• TASK TO CARRY OUT: Could you find each line of the data below that contains the word "computer" and copy those lines?

• RECORDS FOR THIS TASK:

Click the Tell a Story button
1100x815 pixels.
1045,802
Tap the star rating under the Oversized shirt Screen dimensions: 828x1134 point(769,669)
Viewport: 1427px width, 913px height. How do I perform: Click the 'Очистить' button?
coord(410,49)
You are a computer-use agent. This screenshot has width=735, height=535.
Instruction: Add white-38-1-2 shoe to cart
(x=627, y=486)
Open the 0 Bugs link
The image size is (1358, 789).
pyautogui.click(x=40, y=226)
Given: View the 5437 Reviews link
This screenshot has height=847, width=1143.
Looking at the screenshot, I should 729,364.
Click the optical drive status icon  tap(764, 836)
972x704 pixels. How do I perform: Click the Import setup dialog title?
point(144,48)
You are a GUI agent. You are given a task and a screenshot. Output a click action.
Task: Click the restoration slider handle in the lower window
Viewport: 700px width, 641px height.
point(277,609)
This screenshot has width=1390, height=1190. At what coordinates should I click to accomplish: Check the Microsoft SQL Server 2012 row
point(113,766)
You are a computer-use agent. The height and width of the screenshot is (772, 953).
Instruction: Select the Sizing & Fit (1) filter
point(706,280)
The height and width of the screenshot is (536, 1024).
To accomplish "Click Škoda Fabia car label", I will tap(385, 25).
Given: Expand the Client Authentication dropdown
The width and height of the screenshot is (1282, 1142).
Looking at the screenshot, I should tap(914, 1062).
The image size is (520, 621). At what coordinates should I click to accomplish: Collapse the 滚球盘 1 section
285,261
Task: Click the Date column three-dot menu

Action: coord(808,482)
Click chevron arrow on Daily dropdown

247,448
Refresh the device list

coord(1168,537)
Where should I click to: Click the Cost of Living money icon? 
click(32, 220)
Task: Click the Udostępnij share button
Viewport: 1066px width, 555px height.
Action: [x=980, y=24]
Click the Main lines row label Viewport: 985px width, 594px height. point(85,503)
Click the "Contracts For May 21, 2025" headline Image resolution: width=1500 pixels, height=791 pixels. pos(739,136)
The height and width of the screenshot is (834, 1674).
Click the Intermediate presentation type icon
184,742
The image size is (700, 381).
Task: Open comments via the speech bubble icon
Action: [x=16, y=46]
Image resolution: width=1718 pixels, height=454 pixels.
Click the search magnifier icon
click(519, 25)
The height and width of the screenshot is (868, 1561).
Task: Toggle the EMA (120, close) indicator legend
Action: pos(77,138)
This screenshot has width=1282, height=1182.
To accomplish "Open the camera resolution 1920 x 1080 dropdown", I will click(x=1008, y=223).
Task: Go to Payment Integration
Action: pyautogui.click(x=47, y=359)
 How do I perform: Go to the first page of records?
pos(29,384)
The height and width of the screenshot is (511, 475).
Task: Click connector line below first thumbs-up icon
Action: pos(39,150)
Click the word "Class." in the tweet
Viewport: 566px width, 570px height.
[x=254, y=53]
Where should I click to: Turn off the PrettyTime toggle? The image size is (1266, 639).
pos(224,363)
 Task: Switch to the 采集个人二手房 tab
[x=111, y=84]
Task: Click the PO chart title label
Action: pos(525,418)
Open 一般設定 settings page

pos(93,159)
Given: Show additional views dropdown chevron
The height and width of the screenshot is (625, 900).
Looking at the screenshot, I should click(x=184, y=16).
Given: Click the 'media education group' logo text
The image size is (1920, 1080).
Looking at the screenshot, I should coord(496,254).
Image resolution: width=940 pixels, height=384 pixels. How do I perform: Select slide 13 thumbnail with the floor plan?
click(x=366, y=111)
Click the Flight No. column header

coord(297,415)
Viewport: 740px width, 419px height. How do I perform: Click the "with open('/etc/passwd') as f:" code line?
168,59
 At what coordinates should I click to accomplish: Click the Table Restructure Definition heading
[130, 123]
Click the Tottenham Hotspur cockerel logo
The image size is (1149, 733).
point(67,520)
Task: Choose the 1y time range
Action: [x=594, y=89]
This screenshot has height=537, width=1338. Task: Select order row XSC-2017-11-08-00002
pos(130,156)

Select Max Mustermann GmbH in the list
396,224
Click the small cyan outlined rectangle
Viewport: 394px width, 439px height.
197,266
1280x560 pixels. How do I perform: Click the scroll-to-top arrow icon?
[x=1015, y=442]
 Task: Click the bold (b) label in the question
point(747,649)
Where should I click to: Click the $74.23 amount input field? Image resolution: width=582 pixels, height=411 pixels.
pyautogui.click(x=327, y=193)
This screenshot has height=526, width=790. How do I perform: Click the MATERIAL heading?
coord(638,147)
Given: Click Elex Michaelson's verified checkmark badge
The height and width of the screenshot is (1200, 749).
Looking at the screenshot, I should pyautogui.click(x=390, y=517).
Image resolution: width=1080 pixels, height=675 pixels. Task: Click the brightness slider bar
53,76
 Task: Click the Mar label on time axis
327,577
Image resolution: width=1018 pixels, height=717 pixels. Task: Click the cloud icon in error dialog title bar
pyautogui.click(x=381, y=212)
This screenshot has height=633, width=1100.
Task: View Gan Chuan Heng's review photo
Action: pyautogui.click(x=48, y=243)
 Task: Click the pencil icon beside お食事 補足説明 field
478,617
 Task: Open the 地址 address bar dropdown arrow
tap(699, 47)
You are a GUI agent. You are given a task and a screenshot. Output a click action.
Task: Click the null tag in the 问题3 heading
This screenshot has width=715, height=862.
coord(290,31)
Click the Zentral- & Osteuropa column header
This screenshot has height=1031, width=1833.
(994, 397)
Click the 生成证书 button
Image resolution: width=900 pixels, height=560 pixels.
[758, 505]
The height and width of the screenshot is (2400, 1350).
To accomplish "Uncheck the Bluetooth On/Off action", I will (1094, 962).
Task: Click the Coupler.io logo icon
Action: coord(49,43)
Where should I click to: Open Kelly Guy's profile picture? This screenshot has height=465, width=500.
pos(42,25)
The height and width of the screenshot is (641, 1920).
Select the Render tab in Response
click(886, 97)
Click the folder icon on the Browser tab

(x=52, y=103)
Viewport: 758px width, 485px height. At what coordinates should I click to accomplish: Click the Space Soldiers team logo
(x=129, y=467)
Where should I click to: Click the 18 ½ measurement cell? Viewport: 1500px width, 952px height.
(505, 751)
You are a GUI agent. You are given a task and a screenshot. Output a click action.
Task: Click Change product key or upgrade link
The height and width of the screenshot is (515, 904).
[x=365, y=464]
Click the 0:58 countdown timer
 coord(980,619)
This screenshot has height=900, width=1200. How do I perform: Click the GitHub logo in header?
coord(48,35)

• ANSWER FOR THE TASK:
You are a computer-use agent. This screenshot has width=735, height=535.
You are a computer-use agent. The height and width of the screenshot is (772, 953).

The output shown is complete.